----- Brano fornito

Premio Campiello 2017 – Intervista a Donatella Di Pietrantonio
S’intitola L’Arminuta ed è edito da Einaudi il libro con cui Donatella Di Pietrantonio è entrata nella cinquina del Premio Campiello. È la storia di una giovane che, appena adolescente, subisce un secondo abbandono. Viene infatti restituita dalla famiglia che l’aveva ricevuta in dono a quella che, ancora neonata, aveva deciso di cederla a lontani parenti perché impossibilitata a occuparsene.
Da qui ha inizio il racconto intenso della nuova vita dell’Arminuta, con il suo colpevolizzarsi per questo secondo abbandono e la difficoltà di integrazione nella famiglia che ora è costretta a riprendersela. E proprio da tale difficoltà siamo partiti per la nostra chiacchierata con Donatella Di Pietrantonio.

----------

Compiti da svolgere.
#1 Secondo il brano, quale casa editrice pubblica L'Arminuta?
#2 Trascrivi il passo del brano che comincia con "Da qui ha inizio" e termina con "Donatella Di Pietrantonio.".

----- Dati forniti

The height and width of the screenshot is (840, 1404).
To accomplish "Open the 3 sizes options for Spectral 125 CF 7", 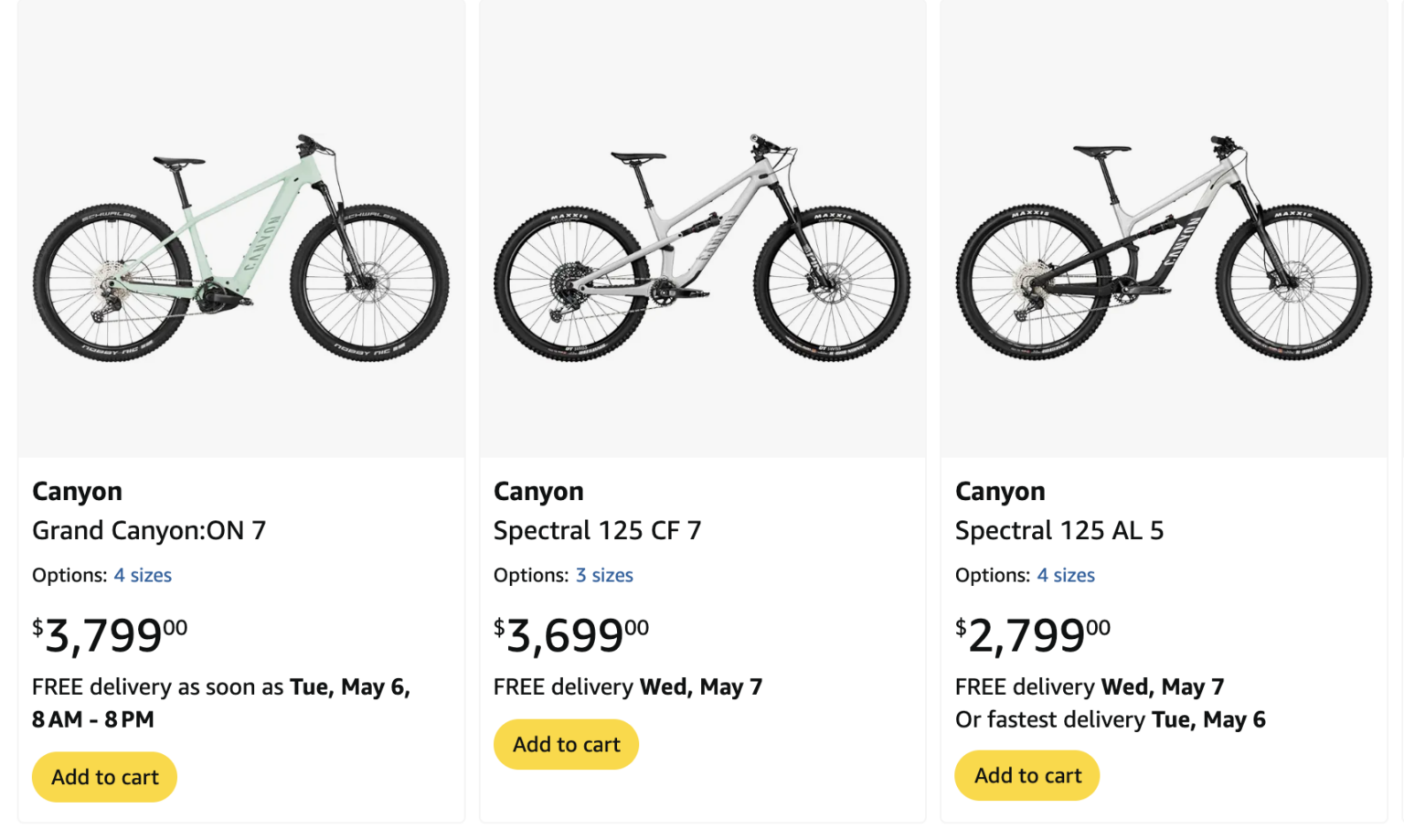I will pyautogui.click(x=604, y=575).
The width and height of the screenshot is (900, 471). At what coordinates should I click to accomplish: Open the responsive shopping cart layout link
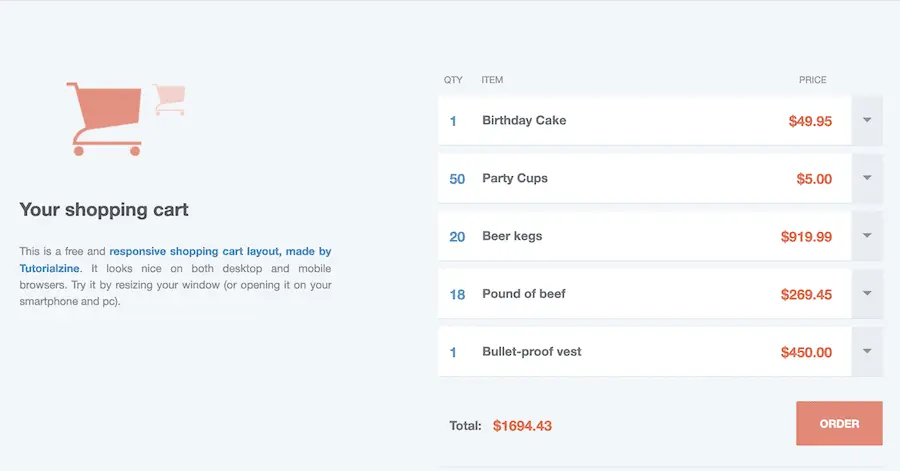pyautogui.click(x=220, y=252)
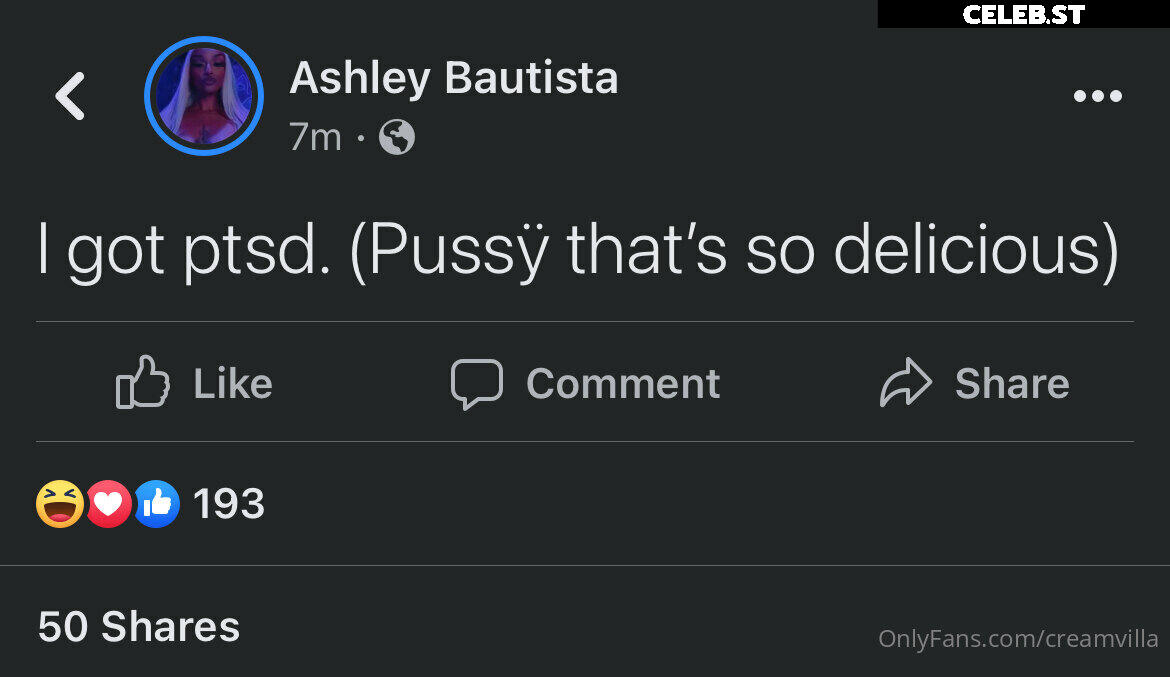Click the public globe privacy icon
Viewport: 1170px width, 677px height.
[397, 137]
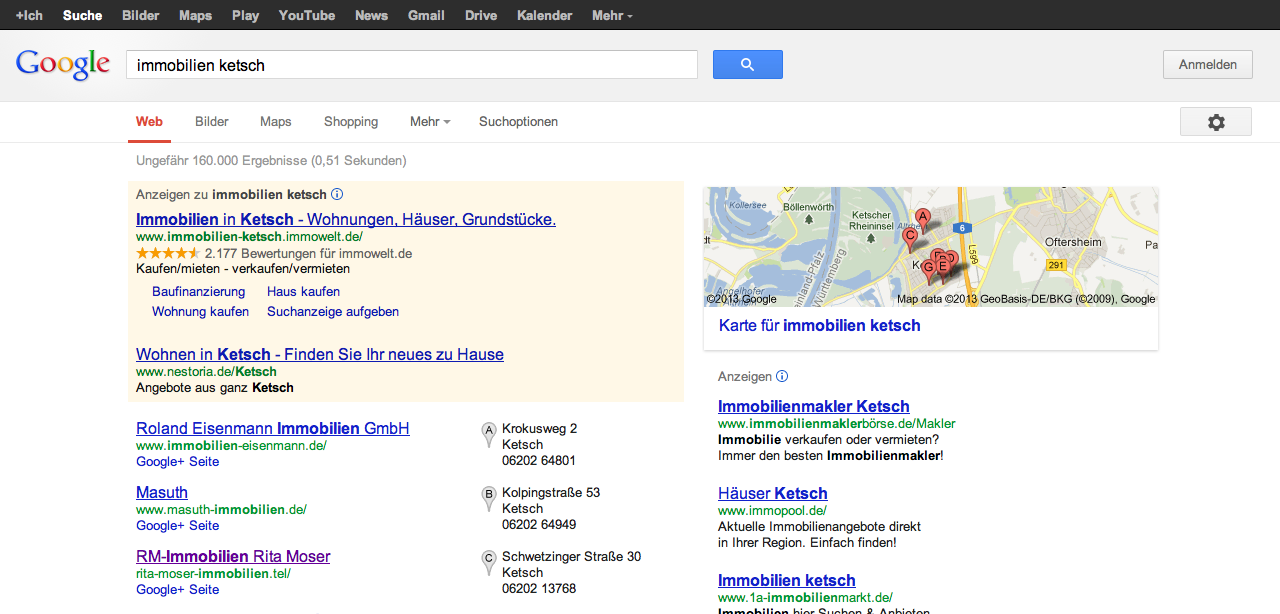Switch to the Shopping results tab
Image resolution: width=1280 pixels, height=614 pixels.
tap(351, 122)
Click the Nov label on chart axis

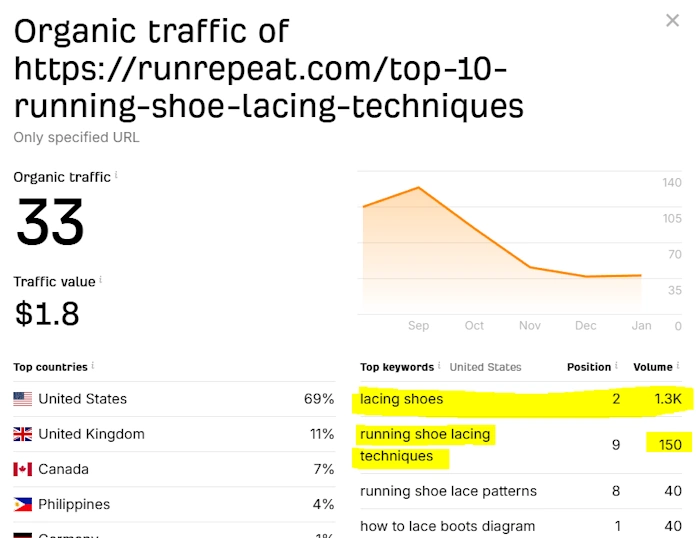tap(530, 326)
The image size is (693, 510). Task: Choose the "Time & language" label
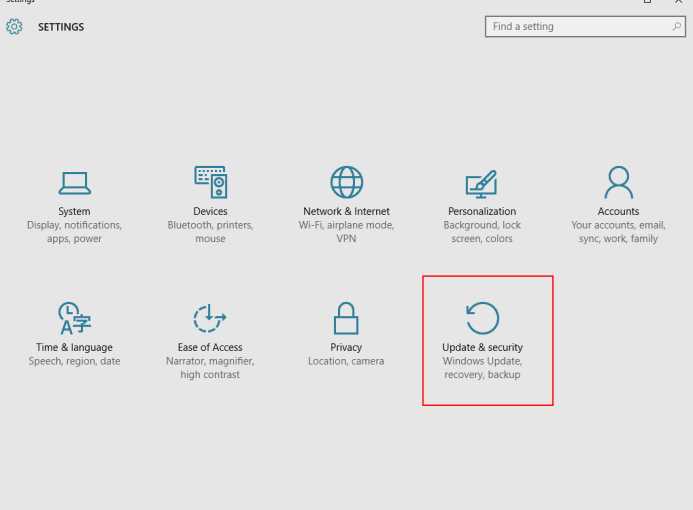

----------

Elenco delle risposte.
#1 Einaudi.

#2
Da qui ha inizio il racconto intenso della nuova vita dell’Arminuta, con il suo colpevolizzarsi per questo secondo abbandono e la difficoltà di integrazione nella famiglia che ora è costretta a riprendersela. E proprio da tale difficoltà siamo partiti per la nostra chiacchierata con Donatella Di Pietrantonio.